*Given passage*
▶

As we were putting some games and books in one of the living areas, a mom, dad and their little girl (around 3) came out to look through the games. Mom who loves word games was excited to see a battered box of Scrabble. My heart leaped for joy when they asked about a "memory" game. My kids and I used to play memory all the time so I purposely bought a couple packs of Sesame Street cards just for that purpose. Something as simple as a card game from the dollar store put a smile on a little girl's face. And you know that made mom and dad smile.

◀

*Exercises to complete*
1 - Answer these about the passage on games in the living area:
(a) About how old was the little girl?
(b) What game, in a battered box, excited the mom?
(c) What cards had the writer bought so memory could be played?
2 - Continue the passage on games in the living area from where it stops.

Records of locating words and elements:
▶

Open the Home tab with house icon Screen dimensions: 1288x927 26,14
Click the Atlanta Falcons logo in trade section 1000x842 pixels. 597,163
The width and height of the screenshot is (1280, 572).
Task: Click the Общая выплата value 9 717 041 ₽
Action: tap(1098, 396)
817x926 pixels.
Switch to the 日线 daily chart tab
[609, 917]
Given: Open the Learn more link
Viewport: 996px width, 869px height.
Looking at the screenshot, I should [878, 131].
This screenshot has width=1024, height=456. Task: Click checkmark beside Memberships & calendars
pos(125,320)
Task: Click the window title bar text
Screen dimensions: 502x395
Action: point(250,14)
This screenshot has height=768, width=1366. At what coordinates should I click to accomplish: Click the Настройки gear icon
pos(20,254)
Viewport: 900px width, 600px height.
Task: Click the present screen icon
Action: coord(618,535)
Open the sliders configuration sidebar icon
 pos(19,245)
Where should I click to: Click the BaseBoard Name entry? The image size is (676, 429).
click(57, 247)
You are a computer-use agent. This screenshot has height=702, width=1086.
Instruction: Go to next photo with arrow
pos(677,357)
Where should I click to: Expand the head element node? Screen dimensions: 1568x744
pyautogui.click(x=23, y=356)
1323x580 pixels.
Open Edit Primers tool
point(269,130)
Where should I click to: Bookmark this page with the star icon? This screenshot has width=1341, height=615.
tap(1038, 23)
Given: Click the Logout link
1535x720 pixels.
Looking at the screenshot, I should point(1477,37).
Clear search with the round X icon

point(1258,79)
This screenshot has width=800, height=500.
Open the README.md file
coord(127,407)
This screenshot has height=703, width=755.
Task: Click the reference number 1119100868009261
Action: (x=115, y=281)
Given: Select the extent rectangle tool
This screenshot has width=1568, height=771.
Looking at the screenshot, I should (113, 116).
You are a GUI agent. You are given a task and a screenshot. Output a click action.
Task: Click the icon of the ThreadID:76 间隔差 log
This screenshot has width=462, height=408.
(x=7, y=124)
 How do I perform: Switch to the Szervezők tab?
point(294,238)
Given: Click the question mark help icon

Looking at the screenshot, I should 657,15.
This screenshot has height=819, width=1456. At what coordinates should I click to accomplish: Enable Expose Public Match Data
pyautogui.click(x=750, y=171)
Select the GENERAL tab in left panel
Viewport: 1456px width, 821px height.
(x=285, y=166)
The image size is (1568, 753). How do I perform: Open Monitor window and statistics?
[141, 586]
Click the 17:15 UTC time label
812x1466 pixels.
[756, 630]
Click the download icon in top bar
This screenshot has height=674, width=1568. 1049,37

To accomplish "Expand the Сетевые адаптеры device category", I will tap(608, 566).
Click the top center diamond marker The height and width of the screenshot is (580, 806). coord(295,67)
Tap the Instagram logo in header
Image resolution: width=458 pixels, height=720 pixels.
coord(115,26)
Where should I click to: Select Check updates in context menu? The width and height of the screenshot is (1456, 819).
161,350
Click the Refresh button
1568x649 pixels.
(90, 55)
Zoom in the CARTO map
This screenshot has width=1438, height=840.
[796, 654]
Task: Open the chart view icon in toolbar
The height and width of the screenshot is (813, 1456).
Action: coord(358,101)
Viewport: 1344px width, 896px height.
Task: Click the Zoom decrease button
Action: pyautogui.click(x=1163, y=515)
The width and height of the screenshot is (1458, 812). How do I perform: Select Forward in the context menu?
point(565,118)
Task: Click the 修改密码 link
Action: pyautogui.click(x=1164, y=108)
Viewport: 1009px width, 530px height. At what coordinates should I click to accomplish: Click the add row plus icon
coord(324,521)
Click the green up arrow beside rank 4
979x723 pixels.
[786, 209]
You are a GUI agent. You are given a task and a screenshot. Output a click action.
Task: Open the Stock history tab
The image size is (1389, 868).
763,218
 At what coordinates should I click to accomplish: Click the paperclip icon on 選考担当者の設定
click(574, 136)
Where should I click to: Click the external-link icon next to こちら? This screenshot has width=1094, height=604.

◀

*Answers given*
1 -
(a) Around 3.
(b) Scrabble.
(c) A couple packs of Sesame Street cards.

2 -
Hope I think is when someone has an idea to make the world a little brighter, no matter what the circumstances. Besides the commraderie and a job well done satisfaction, I carried home with me two reminders of the morning. There in the middle of a dusty spot of ground, with little grass to speak of I saw an older man raking the grass. To be honest there wasn't much to rake. It looked to me like the man just wanted his small piece of land to good, like taking the time to dust the top shelf of your bookcase, or sweep your driveway. Nobody else is ever going to see it, but you know it's clean. And, while it might be a grand assumption on my part, I got the sense that he was saying a prayer of gratitude as he raked. I was especially surprised to see three ice chests, filled with dirt and herbs - basil, rosemary, chives and tomatoes. A salad in the making! I don't know who planted the garden, or who tends it or who will delight in it's bounty, but I love the idea that a person who had maybe lost everything (s)he ever had, believed enough in the future to stick a few plants in the dirt and encourage them to grow. It's the very essence of hope, don't you think? Like spending the afternoon playing memory games with your toddler, it's just another way of saying, "Bloom Where You Are Planted. "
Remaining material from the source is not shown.